Place crumb topping in freezer to set (10 to 15 minutes, this prevents butter from melting).
Remove cookie crumbs from freezer. Spread about half the cookie crumbs on parchment paper or a microwave safe plate. Microwave on MED HIGH (70% power) for 45 seconds to 1 minute. Carefully remove cookie crumbs from microwave. Cool on a wire rack. (Cookie crumbs will be soft but set; they become firmer as they cool.)
Repeat with the remaining cookie crumbs.
Recipe will make more cookie crumbs than are needed for the recipe. Store the remaining cookie crumbs in an airtight container.
Make strawberry cream cheese:
In a large bowl, beat cream cheese with a spoon until light and creamy.
In a separate bowl, stir sour cream and strawberry curd together. Stir in granulated sugar. Add powdered sugar 1 TB at a time; stirring after each addition. Whisk in vanilla until smooth. Add to cream cheese bowl.
Beat the cream cheese and strawberry sour cream mix until a smooth batter forms.
Assemble parfaits:
In a large bowl, beat cream cheese with a spoon until light and creamy.
In a separate bowl, stir sour cream and strawberry curd together. Stir in granulated sugar. Add powdered sugar 1 TB at a time; stirring after each addition. Whisk in vanilla until smooth. Add to cream cheese bowl.
Beat the cream cheese and strawberry sour cream mix until smooth.
Egg Free Strawberry Curd
Makes about 1/2 cup
1/2 cup strawberry juice, from fresh or frozen strawberries
2 TB sweetened condensed milk
Place cornstarch in a small bowl. Add 2 TB of strawberry juice to cornstarch. Stir to make a smooth slurry.
Stir remaining strawberry juice and sugars together in a large glass or ceramic microwave safe bowl.

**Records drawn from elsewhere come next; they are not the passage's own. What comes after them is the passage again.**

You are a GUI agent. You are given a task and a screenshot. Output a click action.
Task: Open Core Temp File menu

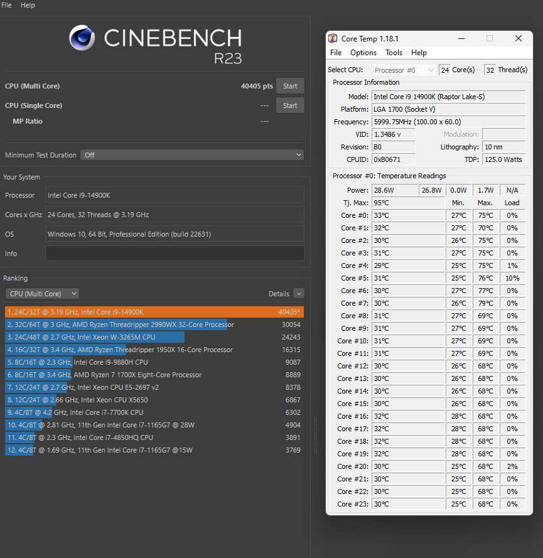point(336,53)
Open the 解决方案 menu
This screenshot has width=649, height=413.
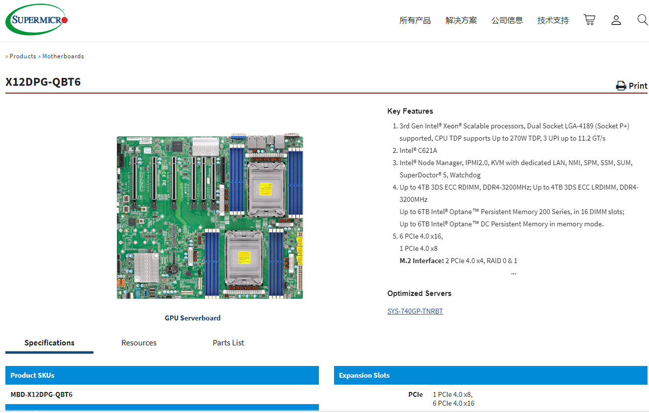click(461, 21)
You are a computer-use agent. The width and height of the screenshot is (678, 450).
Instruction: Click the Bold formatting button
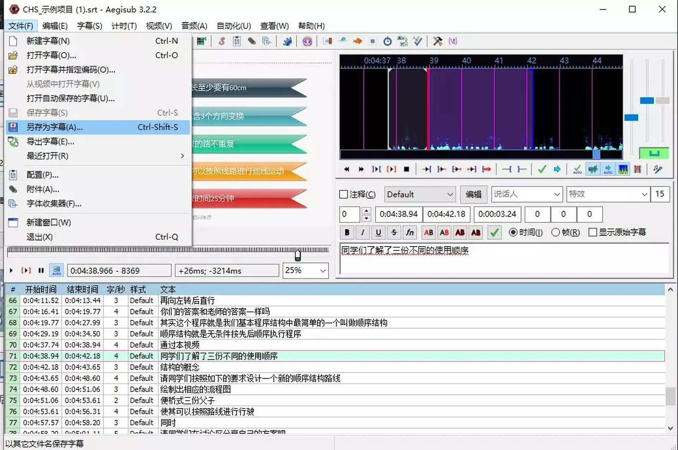[347, 232]
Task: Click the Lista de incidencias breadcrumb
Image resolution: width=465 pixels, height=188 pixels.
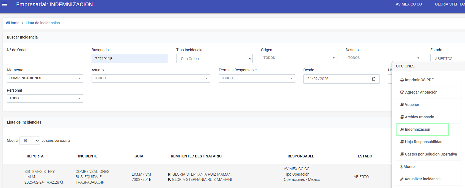Action: point(43,23)
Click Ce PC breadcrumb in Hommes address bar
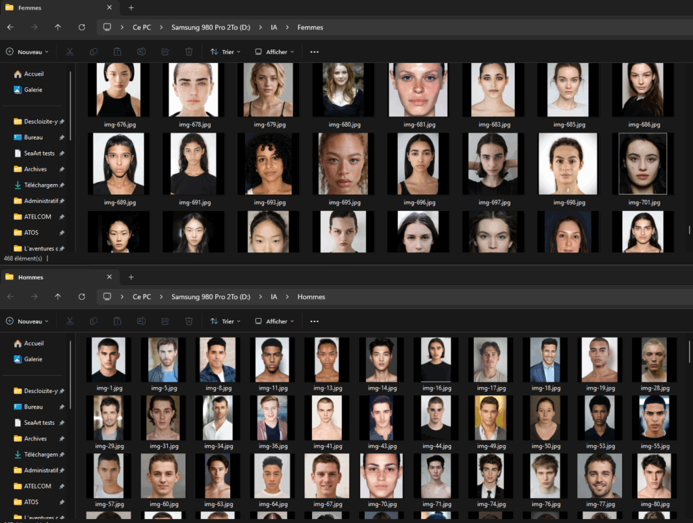 pyautogui.click(x=141, y=297)
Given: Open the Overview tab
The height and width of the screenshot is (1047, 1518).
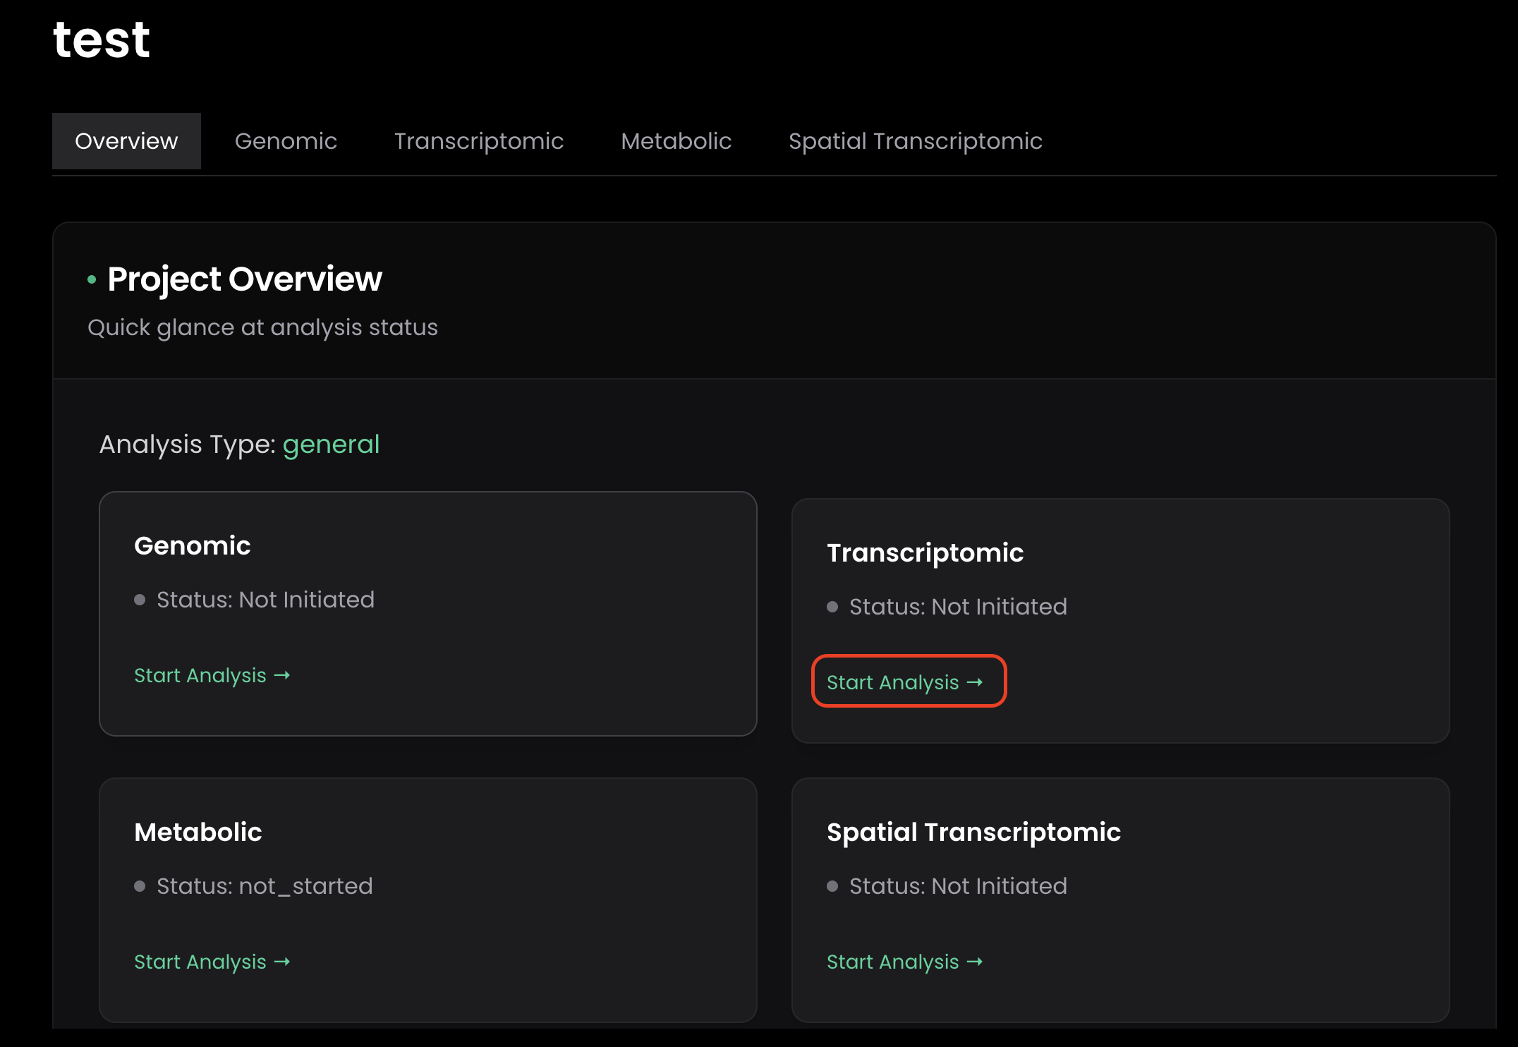Looking at the screenshot, I should coord(126,141).
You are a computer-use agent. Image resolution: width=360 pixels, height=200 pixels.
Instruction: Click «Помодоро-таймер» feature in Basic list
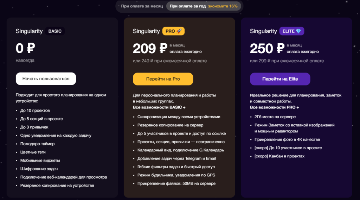point(37,144)
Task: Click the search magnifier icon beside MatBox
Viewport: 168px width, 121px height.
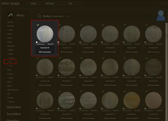Action: pos(39,16)
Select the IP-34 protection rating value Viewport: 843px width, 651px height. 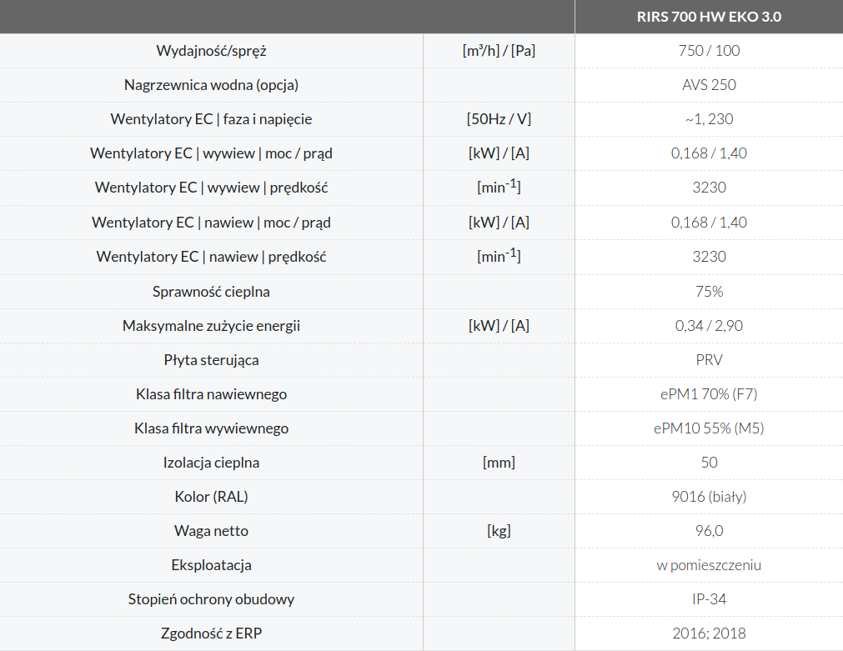click(x=709, y=599)
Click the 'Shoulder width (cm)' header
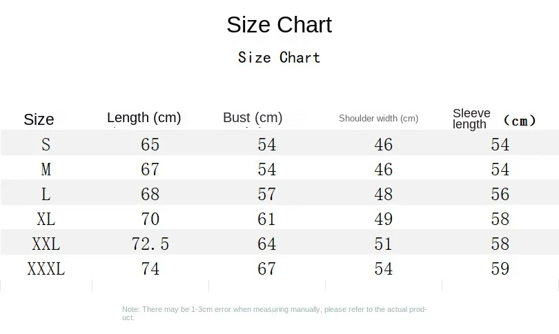This screenshot has width=559, height=334. click(379, 118)
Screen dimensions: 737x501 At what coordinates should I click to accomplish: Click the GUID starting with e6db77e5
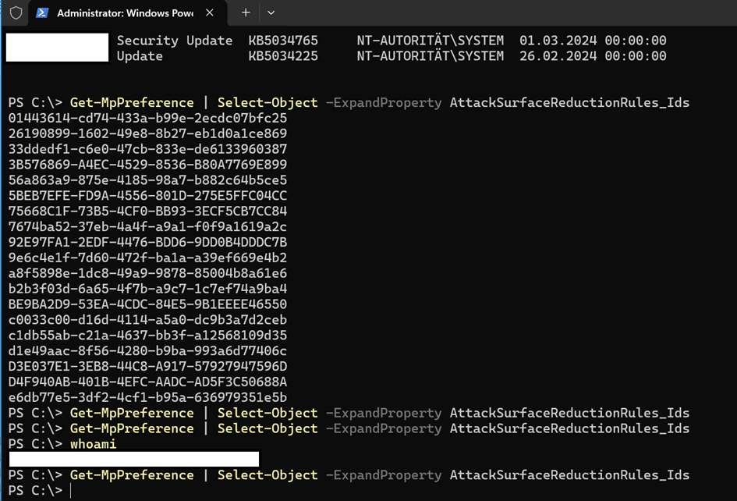[x=147, y=397]
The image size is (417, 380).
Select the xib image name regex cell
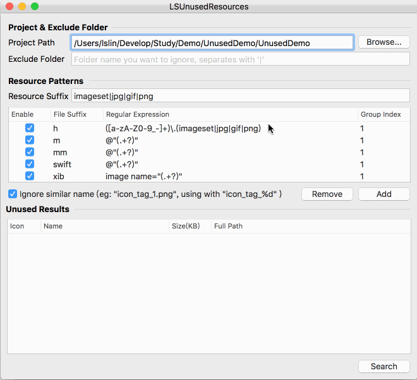click(148, 176)
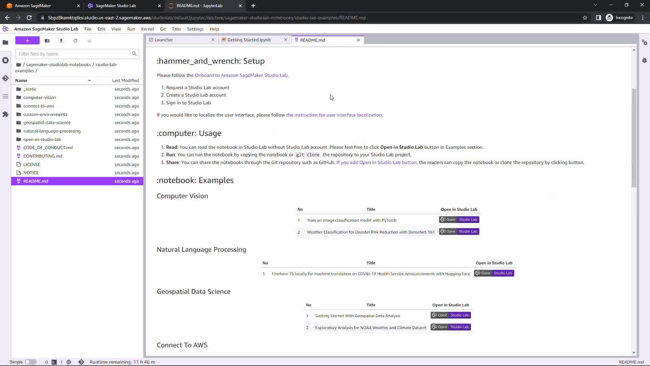Open the Property Inspector gears icon

point(645,42)
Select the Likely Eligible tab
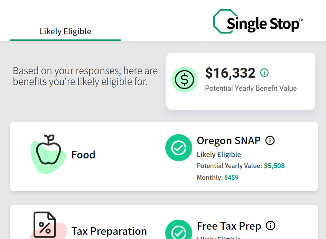The image size is (326, 239). 65,31
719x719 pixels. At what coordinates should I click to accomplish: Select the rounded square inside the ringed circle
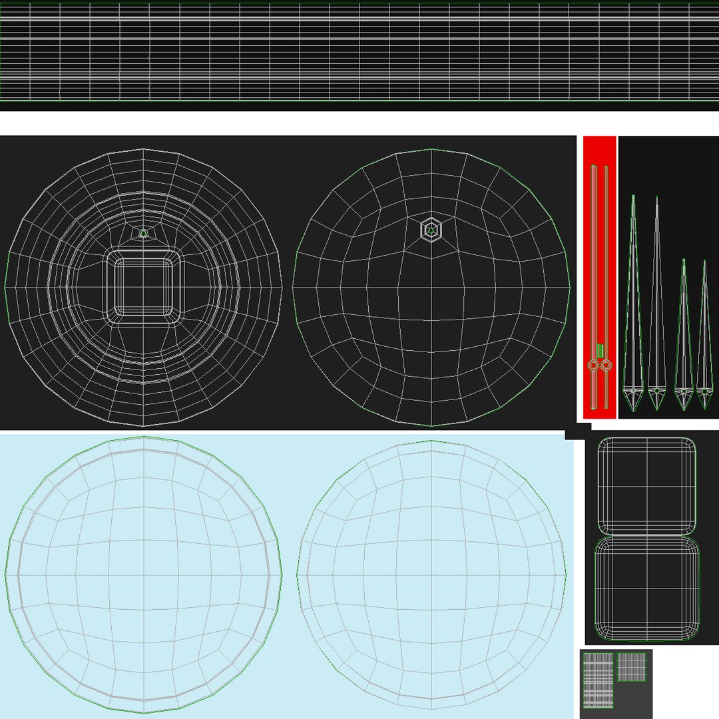[143, 288]
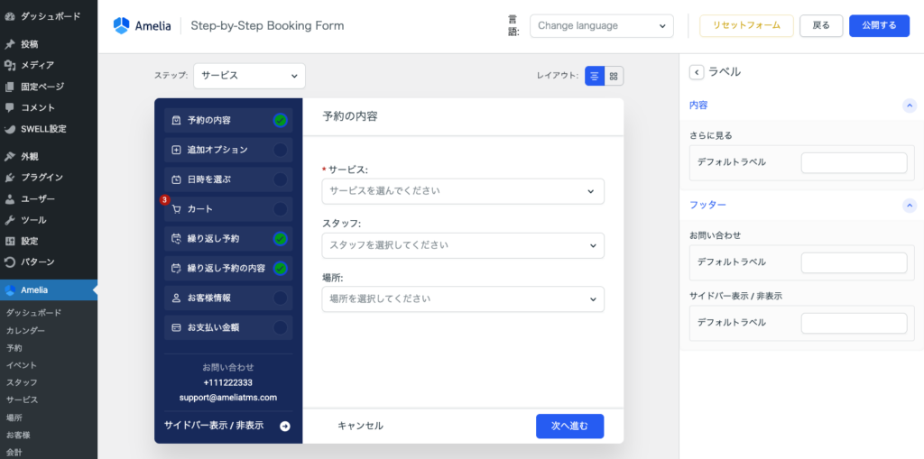Image resolution: width=924 pixels, height=459 pixels.
Task: Click the Amelia logo icon in header
Action: [122, 26]
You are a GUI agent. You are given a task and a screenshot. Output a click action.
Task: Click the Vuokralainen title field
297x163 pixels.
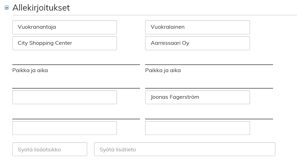[197, 27]
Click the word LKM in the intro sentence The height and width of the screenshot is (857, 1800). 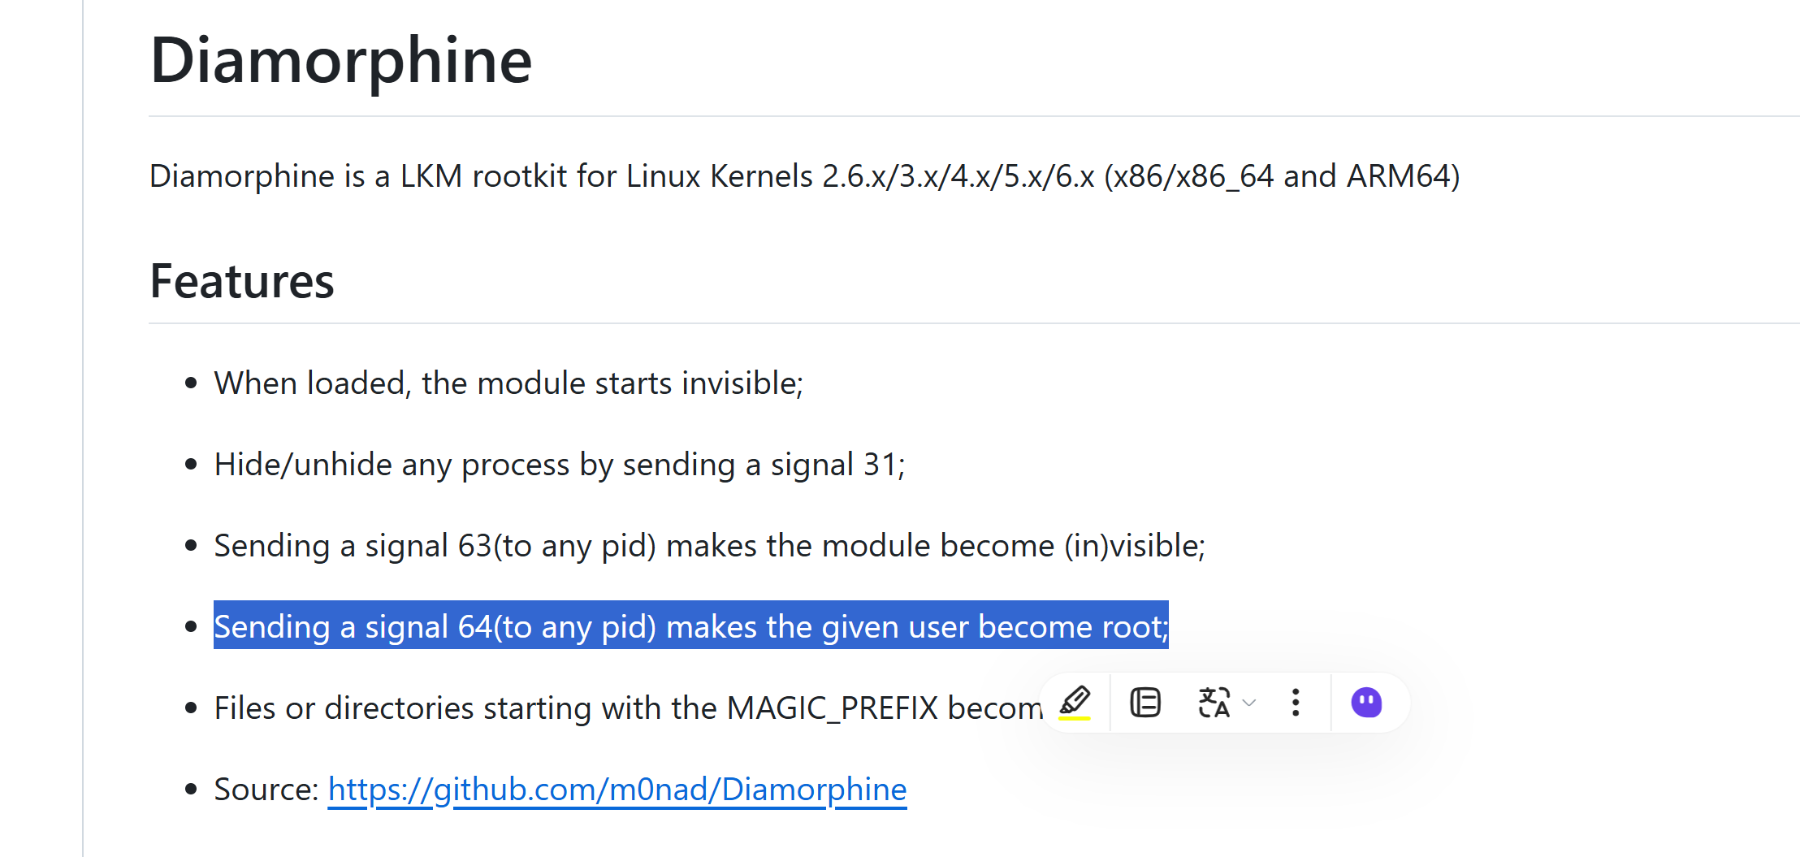[431, 176]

Microwave on HIGH for 1 minute.
Carefully remove bowl from the microwave. Stir cornstarch slurry into bowl. Microwave on HIGH for 3 minutes.
Carefully remove bowl from the microwave. Add cubed butter into the cranberry mixture, about 1 TB at a time, briskly whisking after each addition of butter. Stir in sweetened condensed milk.
Pour curd into a clean, dry glass jar to cool. Seal with lid and store in the refrigerator.
Cook's Notes
** Microwave power varies. Adjust power and times accordingly.